Zygmunt Bauman nos advierte de la desaparición de los lugares sociales, lo que denomina flotar sin anclaje. Los individuos nos encontramos suspendidos en la modernidad líquida, cada persona con su objeto de goce, encapsulados en la fractura irreductible del lazo social, tecnológicamente conectados pero socialmente aislados.
El vaciamiento del lugar del educador
La furia etimológica moderna dio lugar al deseo de categorización y a la homogeneización de los individuos. El advenimiento de los protocolos, que vinieron para quedarse, ha dado lugar al vaciamiento paulatino de las funciones del educador social. El vaciamiento de sus competencias. El educador pasa a convertirse en el buen administrador que registra los datos y rellena las casillas para la gestión de los protocolos adecuados a la sociedad de control. Trabajadores eficaces y productivos. El destinatario de su acción ya no es el hombre, sino el mercado, el perfil de usuario, la categoría. Categorías sociales que borran las particularidades de los individuos.
El vínculo o la transferencia: un encuentro particular.
Pero no todo está perdido, el educador social puede tratar de producir un encuentro particular, un buen encuentro que permita “algo” al otro. En su práctica podrá tratar de alojar “algo” de la particularidad de un sujeto, de su singularidad, de su diferencia.
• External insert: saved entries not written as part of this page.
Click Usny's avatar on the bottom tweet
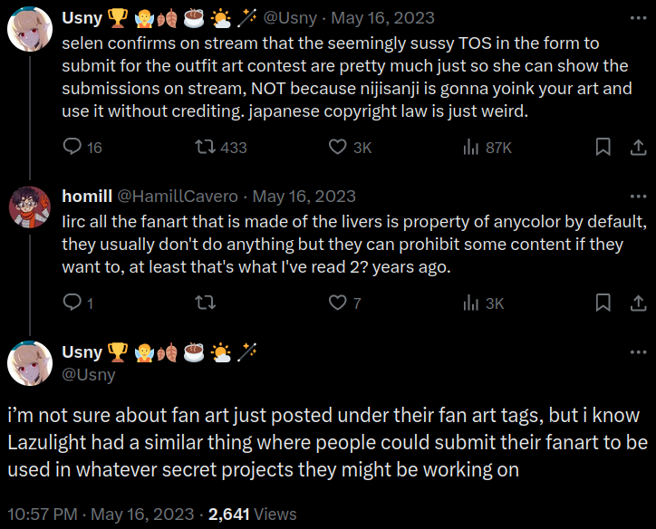The width and height of the screenshot is (656, 529). click(x=28, y=362)
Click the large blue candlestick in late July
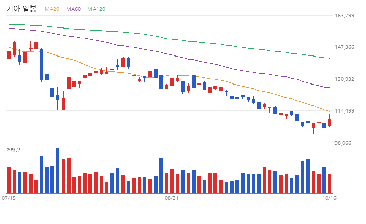The image size is (366, 224). coord(41,64)
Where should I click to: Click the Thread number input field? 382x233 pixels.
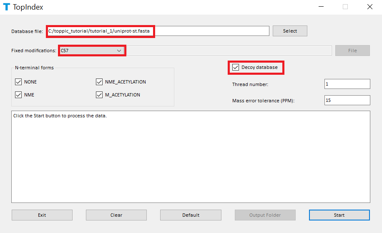point(347,84)
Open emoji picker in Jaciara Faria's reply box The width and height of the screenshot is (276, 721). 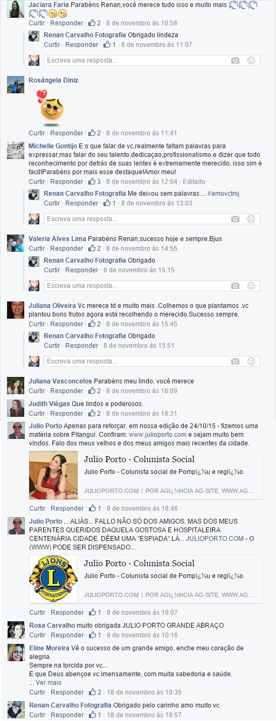pos(251,60)
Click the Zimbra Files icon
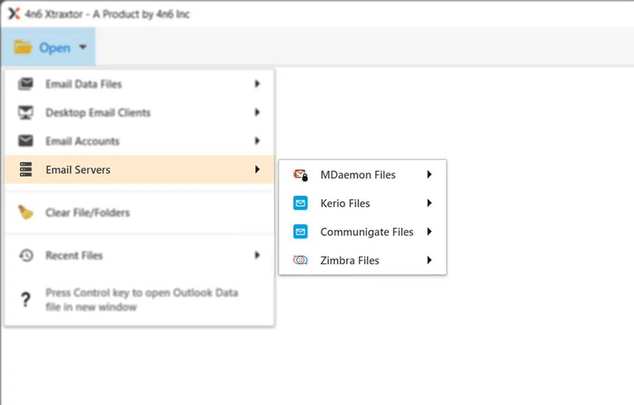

Toda persona necesita de alguien con quien contar, con quien contarse, es decir, incluirse.
La oferta de la palabra, y sus efectos.
Dar la palabra tiene efectos. Entre otros, que aquel que habla pueda experimentar su propia falta en ser, y que este encuentro lo interrogue hasta tal punto que pueda posibilitar la formulación de una demanda, de un llamado al otro, de una pregunta sobre sí mismo capaz de restablecer “algo” del lazo social y posibilitar un cambio subjetivo.
Lo imposible de educar
Para ello, el educador social debe conocer algo de lo imposible, de lo real, de aquello que siempre se escapa a la voluntad de los individuos, pero que irremediablemente nos habita. Aquello que empuja más allá de los inconsolables intentos de los individuos por regularlo. Debe saber que existe en cada persona un agujero que es imposible de educar, de apaciguar, una pulsión que nos trasciende, que va más allá del bien y del mal, más allá del principio del placer.
Para ello, el educador deberá ser capaz de soportar los puntos de horror de sí mismo, y del otro. Ser alguien que no siempre se va a esconder detrás de un periódico, que no va a salir huyendo del horror porque ha sido capaz de atravesar sus propios horrores.
Trabajando lo peor de uno mismo, se puede llegar a producir un hueco, y es ahí, en ese agujero, donde se va a poder alojar algo de la particularidad del otro.